Then she looks me right in the eye and said "we really need a third party that's a disinterested party to get on Facebook and talk about the fact that all these complaints are being filed, once they get filed . . ." I'm like "good luck finding someone." In other words, I pass, you know. I don't want to be involved in something like that, and she asked me did I know anyone, could I think of anyone that I could direct her to that could, could do that for them and I, of course said "no."

Lisa DeRenard, whom the JCC found to be a very credible witness, testified before the JCC that she was also recruited for the same purpose, to post the number of complaints on Facebook. Although DeRenard's testimony supported the existence of a conspiracy to support Judge Jameson's political opponent by filing JCC complaints against him, under Count III, the JCC concluded that Judge Jameson's request that DeRenard file a bar complaint regarding the attorney attempting to organize this scheme was an attempt to pressure her and constituted misconduct on his part.
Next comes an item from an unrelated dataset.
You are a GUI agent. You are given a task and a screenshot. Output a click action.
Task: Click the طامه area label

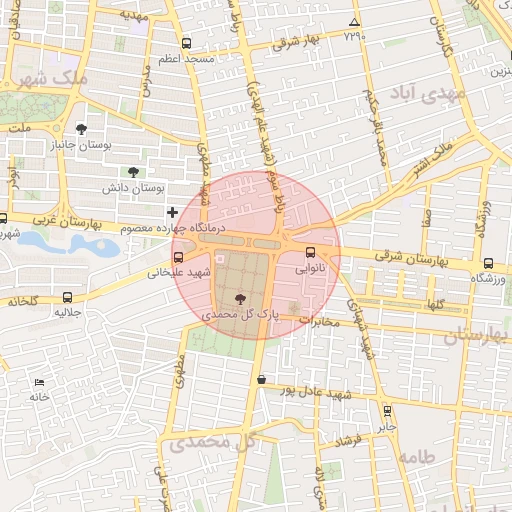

Judge Jameson, in his Exhibit 20, filed printouts of several Facebook posts from his political opponent. She posted that Judge Jameson had forty-five complaints pending against him before the JCC. Only the JCC knows the number of complaints filed against Judge Jameson and it has never stated how many there were, whether multiple complaints were filed regarding the same incidents, or if the judicial discipline process involved all the complaints filed or a subset of them. If this figure is correct, I can only conclude there is overwhelming evidence of a conspiracy to file complaints against Judge Jameson and that someone was collecting reports regarding the filing of these confidential complaints; if this figure is false, I can only presume that his political opponent was attempting to manipulate the election through spreading false information. It is also unclear whether any of the people who filed complaints were ever called to testify before the JCC.

Judge Jameson's political opponent also repeatedly attacked Judge Jameson in her Facebook posts for being a horrible person and judge, giving various examples that she claimed proved he was a bully. She repeatedly referred to an incident in which she appeared before Judge Jameson as counsel for William McAlpin, regarding allegations that Judge Jameson committed misconduct in relation to exercising the judicial contempt power, as Judge Jameson was "threatening to put me on the jail line[.]" Jameson's Exhibit 20. The civility normally present in most judicial races was noticeably lacking in her conduct.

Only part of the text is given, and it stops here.